The document was even in danger of being scrapped. The account of Fr. Gheddo continues:
"The difficulties increased when on April 23, 1964, between the second and third sessions of the council, the secretariat of the council sent a letter to our commission: the schema on the missions had to be reduced to a few proposals. No more a long and in-depth text, but a simple list of proposals. The aim was to simplify the work of the council and to bring it to an end with the third session. Some of the baseline texts could be fairly expansive; others, believed to be less important, had to limit themselves to a few pages of proposals. The talk was that the expenses for the council fathers, about 2,400 in all, and the machinery of the council were entirely unsustainable for the Holy See.
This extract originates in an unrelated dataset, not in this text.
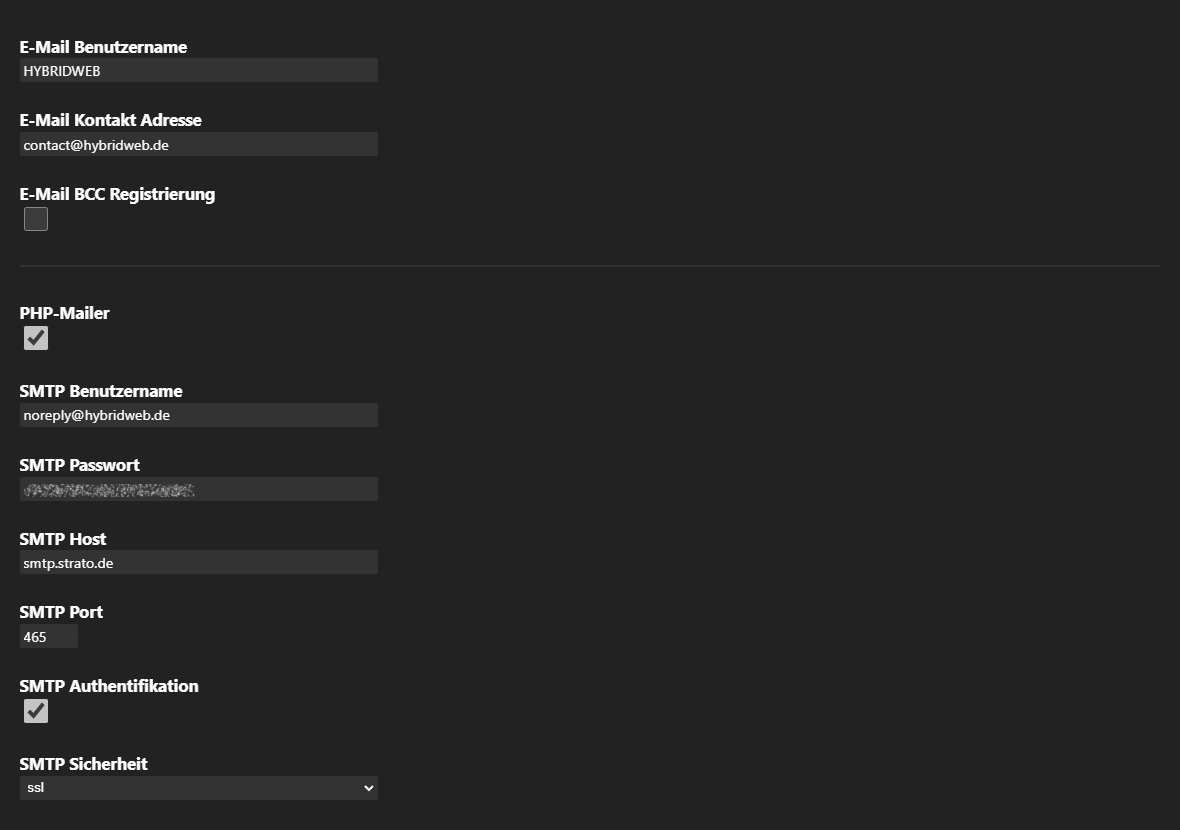Click the SMTP Authentifikation label text
The width and height of the screenshot is (1180, 830).
click(x=109, y=686)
"The commission on the missions worked at a feverish pace, even at night, in order to meet this request, concentrating the text into 13 proposals. But as soon as the news got out among the bishops the protests came, some of them vehement, like that of Cardinal Frings of Cologne, who sent letters to the German bishops and to others, urging them to protest: What in the world! It is said that the missionary effort is essential for the Church, and then it has to be reduced to a few pages? Incomprehensible, impossible, unacceptable."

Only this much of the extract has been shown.